An aspiration removes bone marrow in liquid form. A biopsy removes intact bone marrow tissue.

Doctors use a needle to remove the liquid or tissue from the hip bone while your child is under anesthesia.

Bone Marrow Failure Disorders Treatment

How doctors treat your child's bone marrow failure disorder depends on the type they have.

The Bone Marrow Failure Disorders Program experts will work with you and your family to manage your child's care.

Blood or platelet transfusion

Doctors insert a needle into a vein to transfer donated blood from a family member or an unknown blood donor. They take a few hours to complete.

Blood transfusions help prevent anemia, and platelet transfusions stop severe event bleeding.


These are drugs that help keep the immune system from attacking the body's bone marrow. That way, the bone marrow can make more blood cells.

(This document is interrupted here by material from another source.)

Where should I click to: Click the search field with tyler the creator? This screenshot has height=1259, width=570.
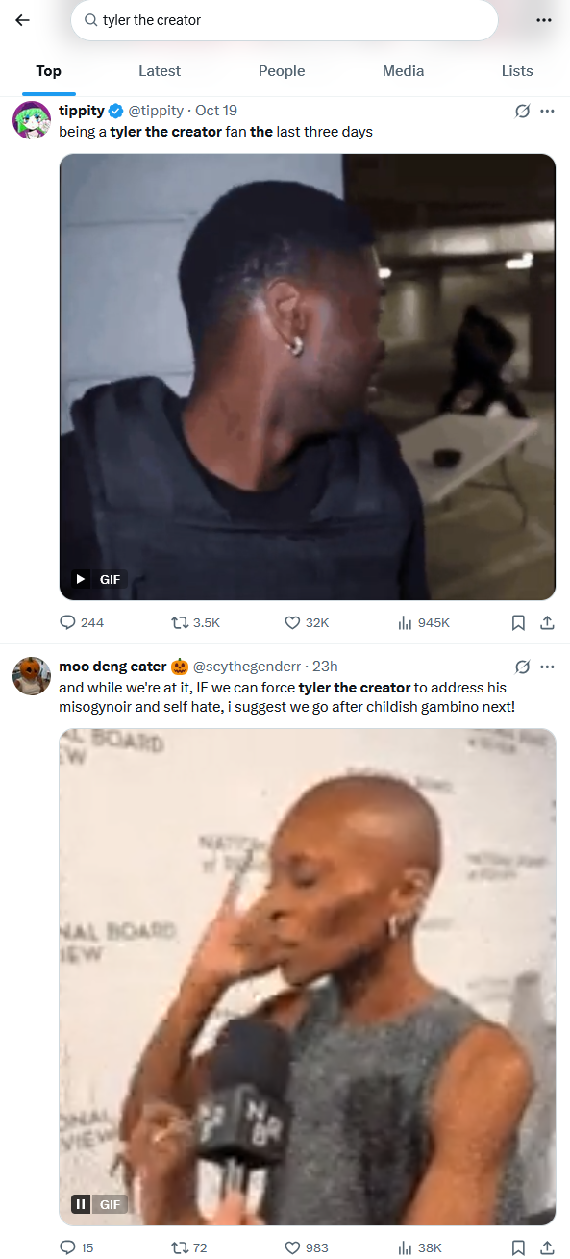tap(285, 20)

The most common drugs include anti-thymocyte globulin (ATG) and cyclophosphamide.

Bone marrow stimulants

Called hematopoietic growth factor, these drugs trigger a child's bone marrow to make more blood cells.

Bone marrow transplant

Doctors will remove damaged or sick bone marrow and replace it with healthy stem cells.

Depending on the transplant type, healthy cells come from your child, a donor, or umbilical cord blood.

Your child might need chemo or radiation to get ready for a bone marrow transplant.

Your care team will discuss which treatments are best for your child.

Contact the Bone Marrow Failure Disorders Program

Call 412-692-8050.

Why Choose UPMC Children's Hospital for Your Child's Bone Marrow Failure Consult and Care?

You can count on our doctors to partner with you and your family in managing your child's illness.

  • Our experts work with doctors in the Hematology/Oncology Division and the Blood and Marrow Transplantation and Cellular Therapies Program.
  • Our team approach means your child will get care from the Pittsburgh region's top experts in treating bone marrow failure disorders.
  • We're members of the North American Pediatric Aplastic Anemia Consortium. This gives us access to clinical trials with the newest tests and treatments.

When you come for your first visit, you'll talk with a doctor or other team member, based on your child's needs.

They'll talk about any tests your child might need, such as blood tests or a bone marrow biopsy.

They might want to take blood samples from your child during this first visit.